Erik Meijer, the lead architect in Microsoft’s assault on the impedance mismatch between relational databases and object-oriented programming languages, has just keynoted the JAOO conference in Copenhagen. He’s turning a lot of heads and raising a lot of eyebrows with his vision on the way forward in this and related areas.
Erik is the guy responsible for LINQ. His team has already discerned, rightly I think, that the point of commonality to work from is to have a syntax (LINQ) that can query against arbitrary data stores (databases, arrays, DataSets, collections, XML, etc). With LINQ integrated into VB.NET and C#, and ultimately into the many other .NET-hosted languages that will doubtless choose to support it, there is in theory now a single syntax to master for any kind of querying, regardless of the source of the data. This brings IntelliSense and strong typing to all those queries as well.
LINQ has generated a good deal of controversy. It overlaps with established open source projects like NHibernate and SubSonic in bringing a language-integrated query syntax to the table. Some feel this is another manifestation of Microsoft’s classic “embrace and extend” philosophy. Some have suggested that Microsoft should simply endorse and/or sponsor one of the existing open source projects rather than reinventing the wheel, and potentially not doing as good a job anyway. Others dislike the amount of under-the-hood “magic” and the quality of the generated code, or object to the fact that in its current iteration, LINQ is pretty closely tied to the entities in the data store.

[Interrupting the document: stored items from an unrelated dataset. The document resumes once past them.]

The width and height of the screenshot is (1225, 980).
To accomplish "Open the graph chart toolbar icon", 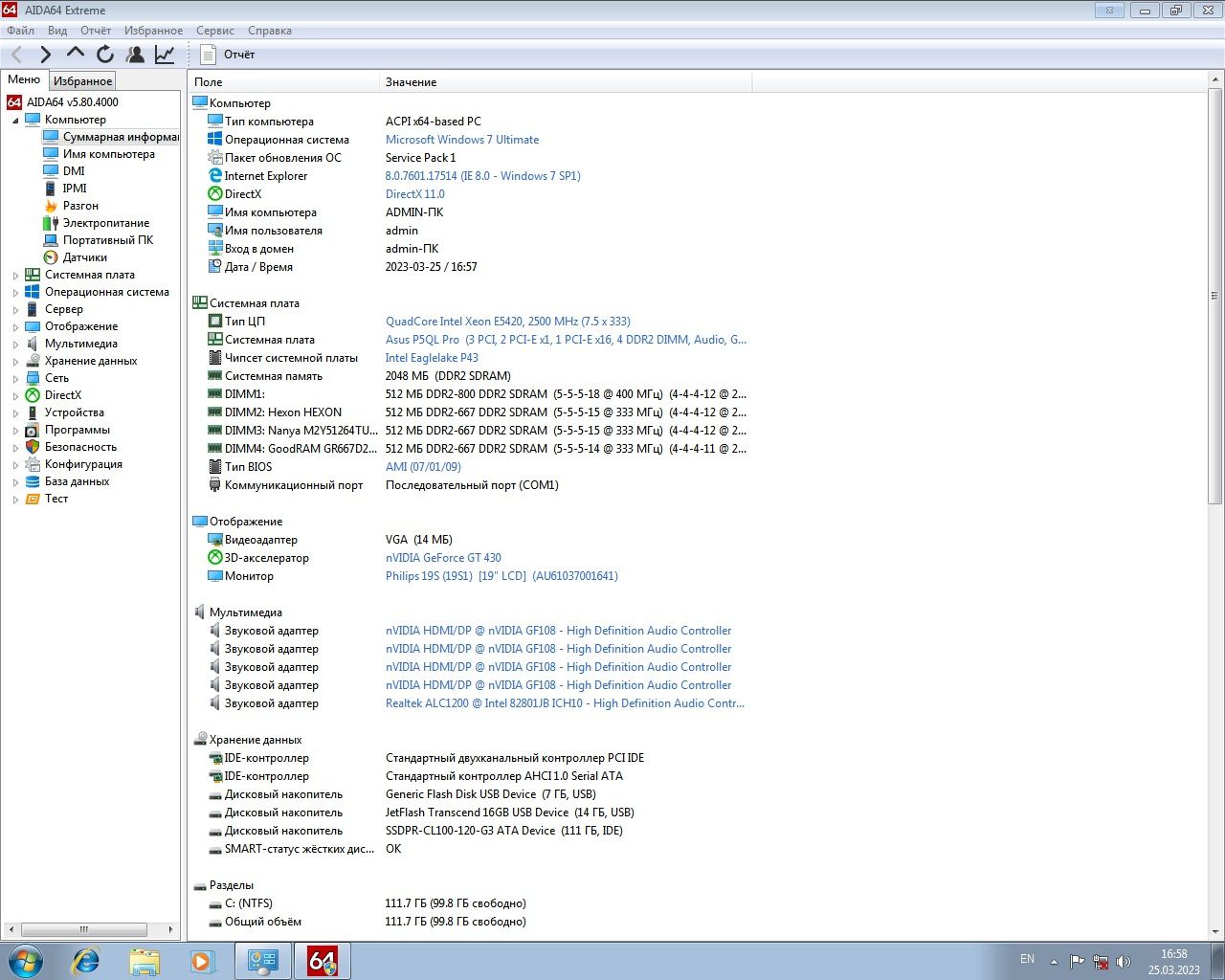I will [x=165, y=55].
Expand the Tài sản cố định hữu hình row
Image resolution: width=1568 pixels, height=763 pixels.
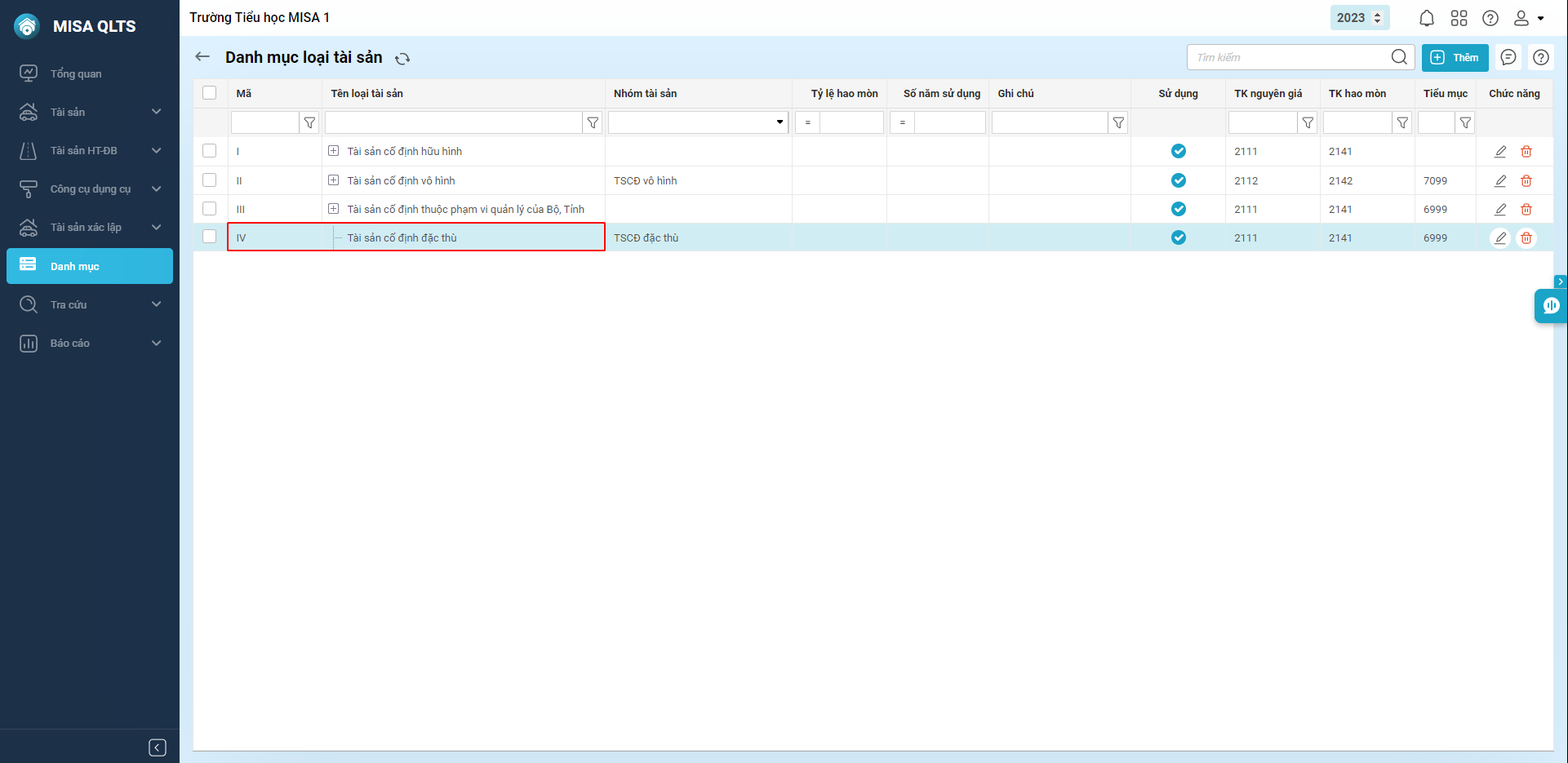[333, 151]
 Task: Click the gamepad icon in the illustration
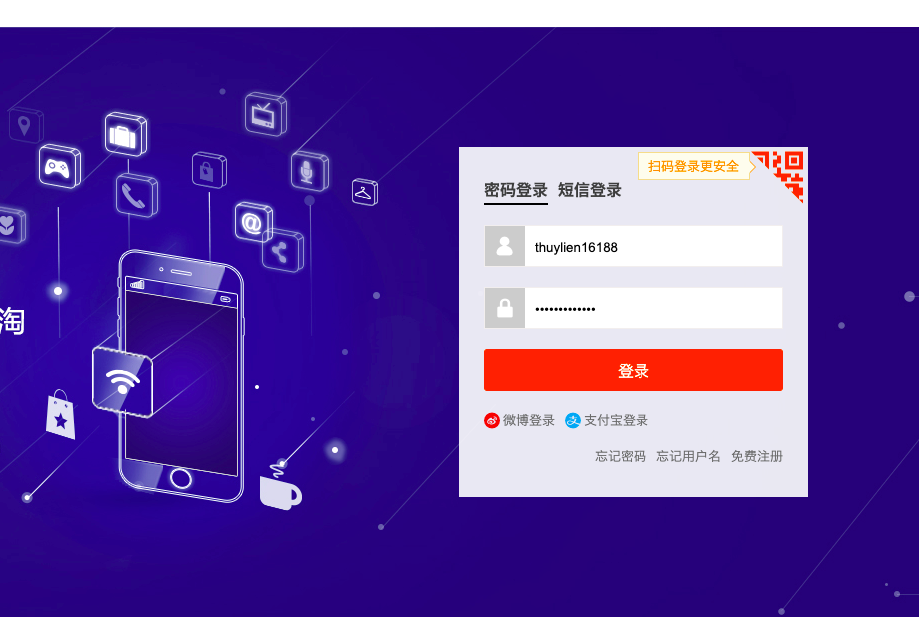pos(59,167)
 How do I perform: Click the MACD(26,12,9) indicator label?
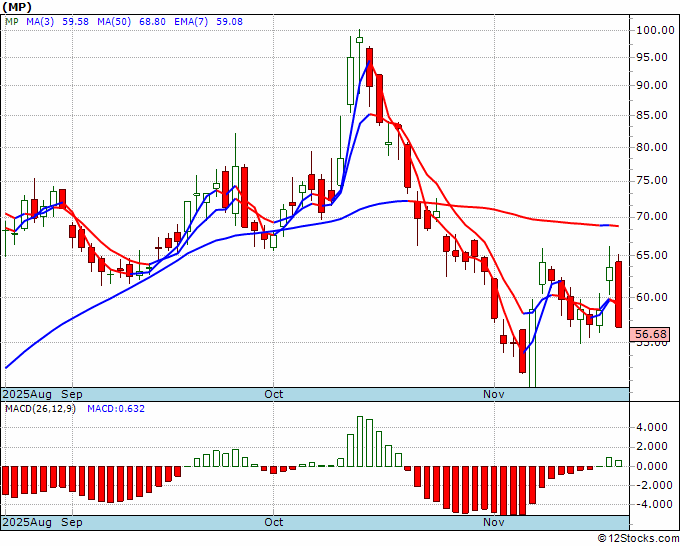click(x=40, y=409)
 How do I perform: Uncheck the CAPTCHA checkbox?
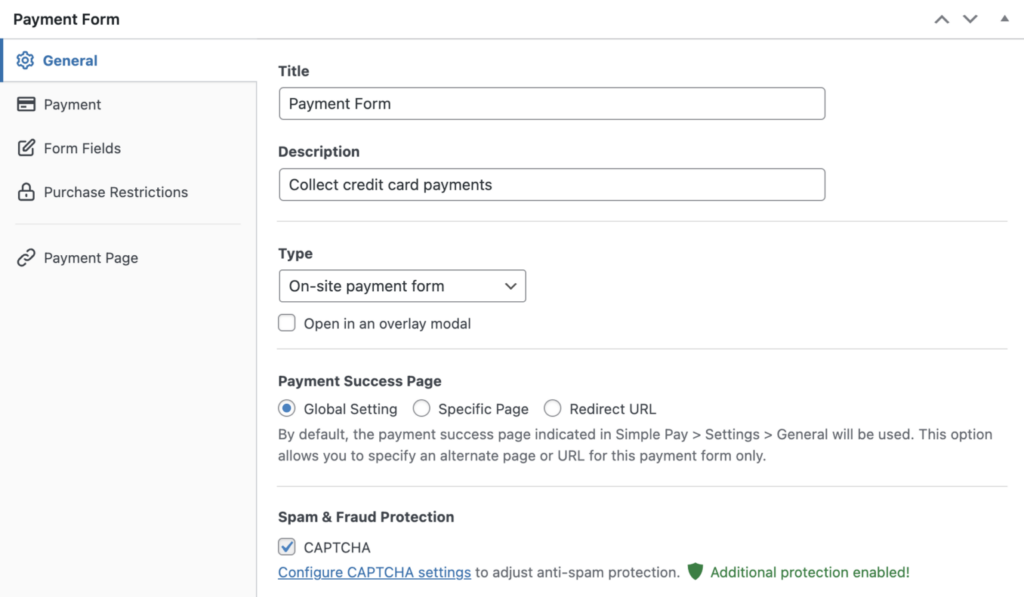287,547
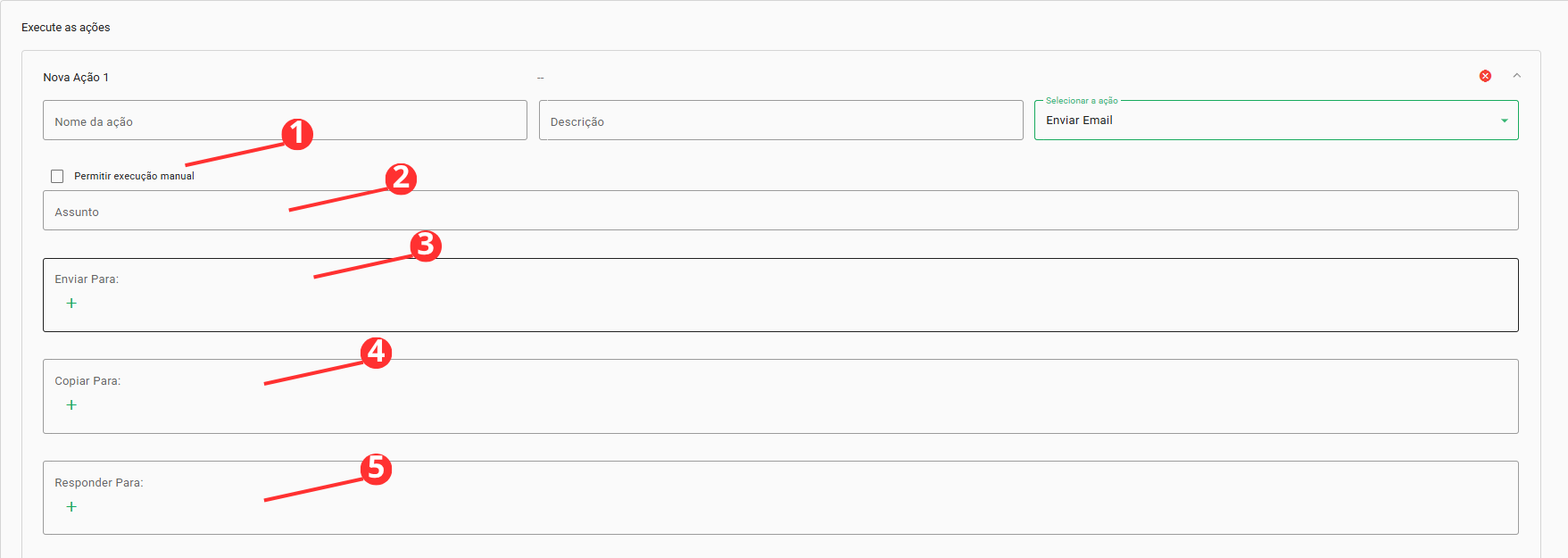Click the Responder Para label

pos(98,483)
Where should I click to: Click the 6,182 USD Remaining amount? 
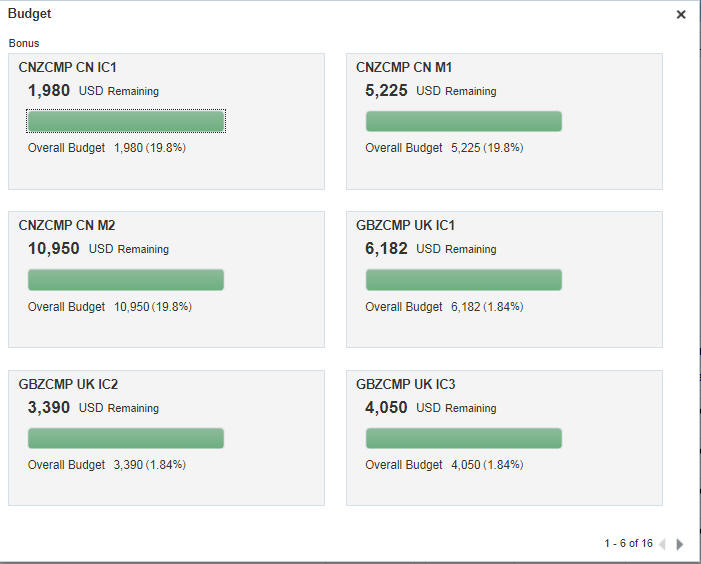click(x=387, y=249)
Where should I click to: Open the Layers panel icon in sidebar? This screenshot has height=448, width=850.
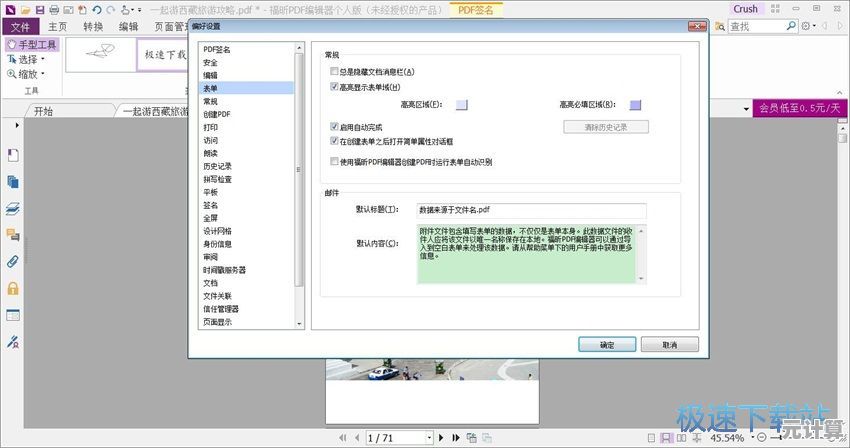13,208
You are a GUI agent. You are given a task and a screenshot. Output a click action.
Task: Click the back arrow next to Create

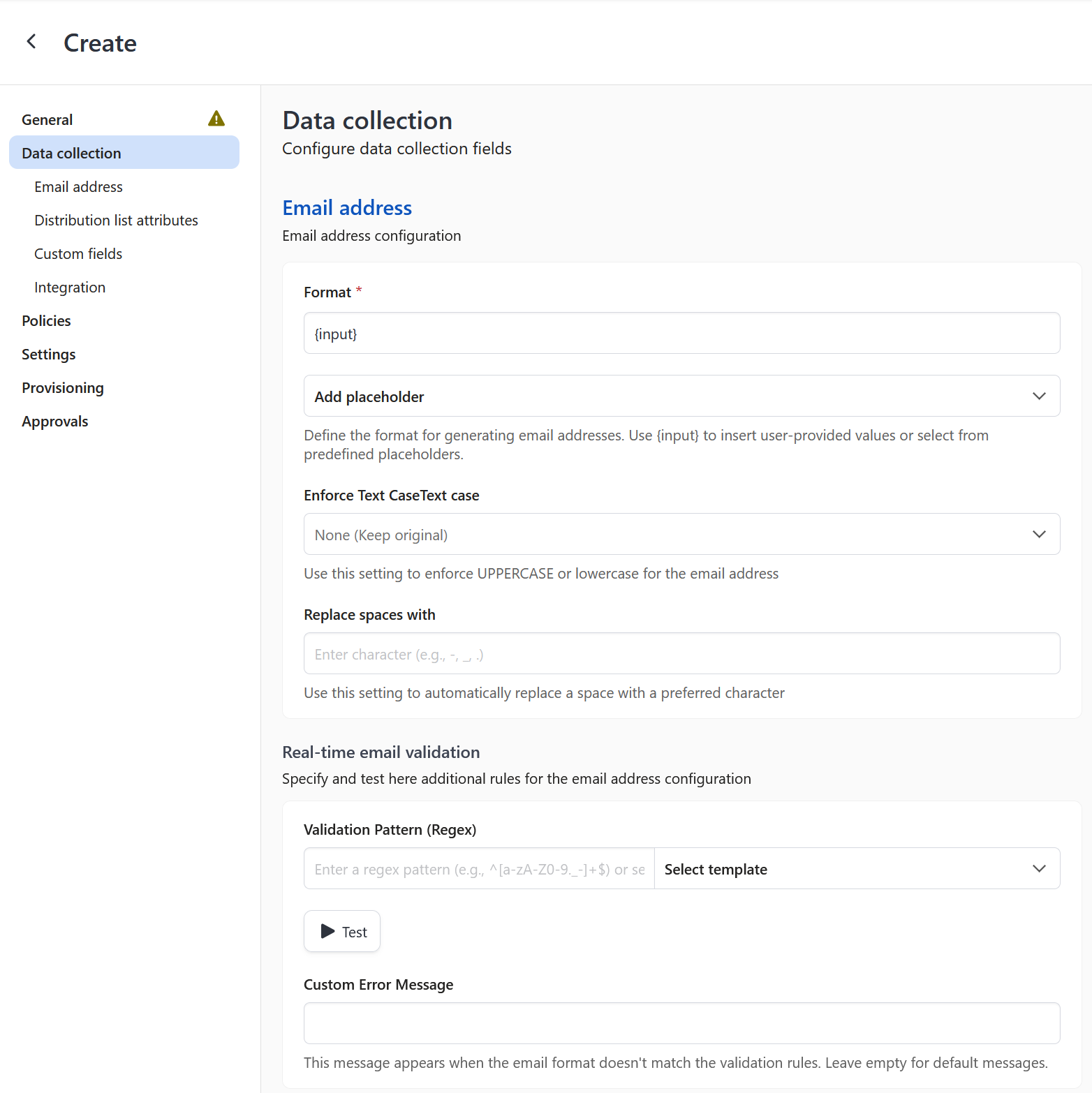(x=31, y=41)
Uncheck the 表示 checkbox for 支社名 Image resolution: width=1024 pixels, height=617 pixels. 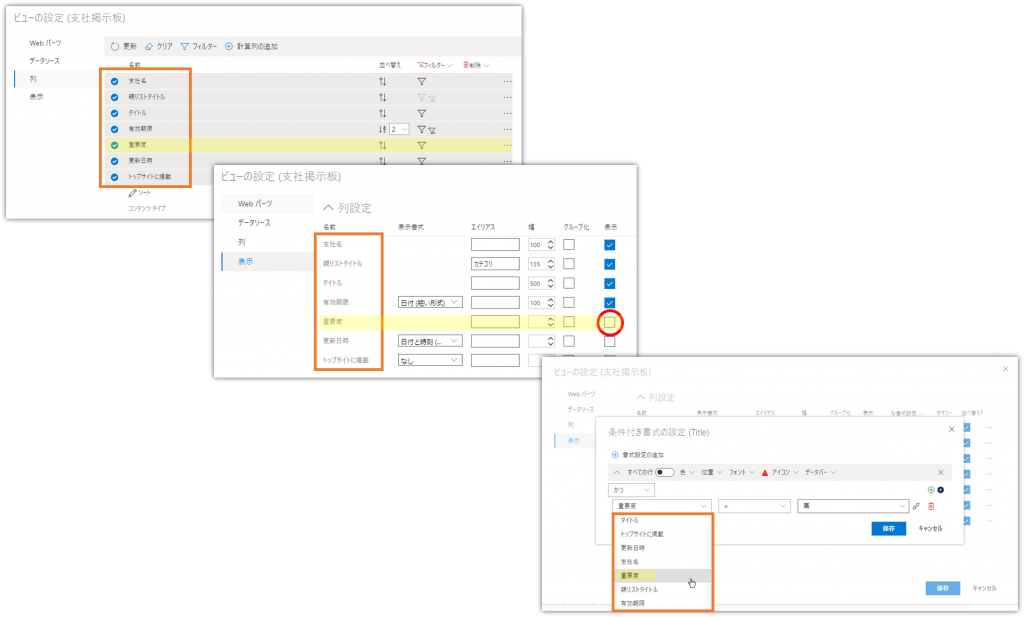(x=609, y=244)
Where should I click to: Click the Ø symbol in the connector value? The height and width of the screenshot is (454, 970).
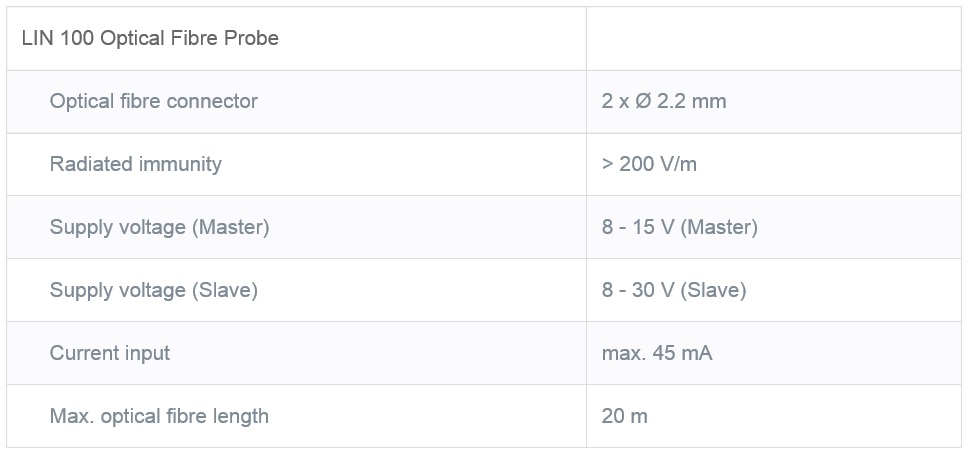click(x=643, y=101)
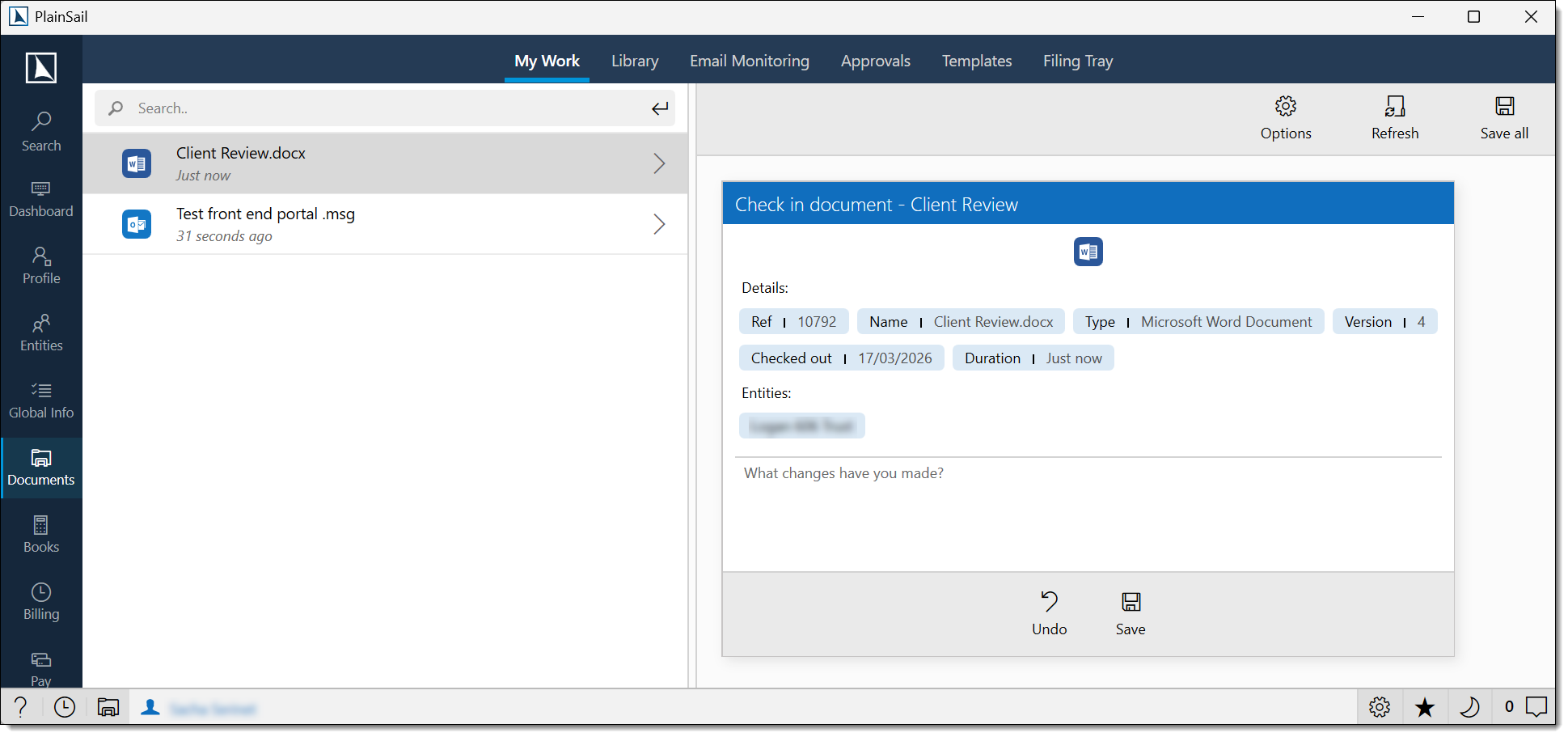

All of this is to be expected … but Erik is doing something now that is either the worst kind of hubris or insanely brilliant. He wants to apply this same kind of abstraction to the Internet as a whole and to arbitrary deployment hardware. As he describes it here:
As the Dutch artist MC Escher once said “Only those who attempt the absurd will achieve the impossible”. Hence we are trying to stretch the .NET framework to cover the Cloud such that it will become possible to incrementally and seamlessly design, develop, and debug complex distributed applications using your favorite existing and unmodified .NET compiler and deploy these applications anywhere.
He calls this “Democratizing the Cloud”.
We have no way of knowing at this point if Erik is just a visionary on a long but very real leash, who may or may not ultimately be permitted to realize everything he envisions — or if he has broad backing within the company.
We have no way of knowing if he’ll even pull it off. But the sheer audacity is both breathtaking and thought-provoking.
Imagine authoring a C# or VB.NET project using a single language and having it compile and deploy into whatever aspx, html, exe, dll or other components are needed. The promise is that you don’t have to spend all sorts of time gluing together heterogenous technologies, which in turn requires that you master them all.
Ayende expressed considerable skepticism about all this that may nevertheless overlook the many billions of dollars in Microsoft’s war chest:
I came out of [Erik’s talk] with a profound sense of shock. If this is where Microsoft is headed, then they are in a real problem.
At the heart of Ayende’s bullet points of concern is that this will all tend to dumb down developers by treating SQL and JavaScript as “assembly language concepts” and hiding them behind layers of abstraction and magic. He sees it not as democratizing the Cloud, but as dumbing down the Cloud.
My take on it is that, assuming they pull it off (a huge assumption), it’s probably just going to cause the bulk of us to work at a higher level of abstraction and accomplish more ambitious things. Few of us write compilers or language parsers and even fewer of us know assembly language. Big loss! I would enjoy the mental challenge of becoming proficient at assembler, but no one has been willing to pay me to do so since the days when Z-80’s roamed the earth, when I did a couple of LS-DOS printer drivers.
In this vein, my clients would love it if I could woof out simpler code bases that did more things in the same amount of time.
I am, however, frankly skeptical that Microsoft will pull it off. WebForms was a much simpler abstraction, and I know an awful lot of people who think it’s an abortion. I am heading for the ALT.NET conference in a couple of weeks to immerse myself in that whole zeitgeist and see what merit there be in it and whether it has legs. But the very existence of a rogue movement to build on a different tool set is telling.
My guess is that Erik’s brainchild will be much like Vista: heralded as the Second Coming now, but Microsoft will gradually whittle away at the feature set until what we ultimately see in the wild will be about as revolutionary as Vista. In other words, just as Vista is Windows XP except that it’s prettier, slower and less reliable, Microsoft’s “Democratized Cloud” is apt to be WebForms and Web Services, only prettier, slower, and less reliable.
That is the appeal of ALT.NET to me — not its agile or open source orientation; that’s just religion. Not its leanings towards MVC architecture as such. But as a hedge against the likelihood (you read it here first) that Microsoft is building a baroque castle on top of the hot rod that is the CLR. I want access to a cleaner, more nimble and transparent API than what mainstream .NET may well be evolving into.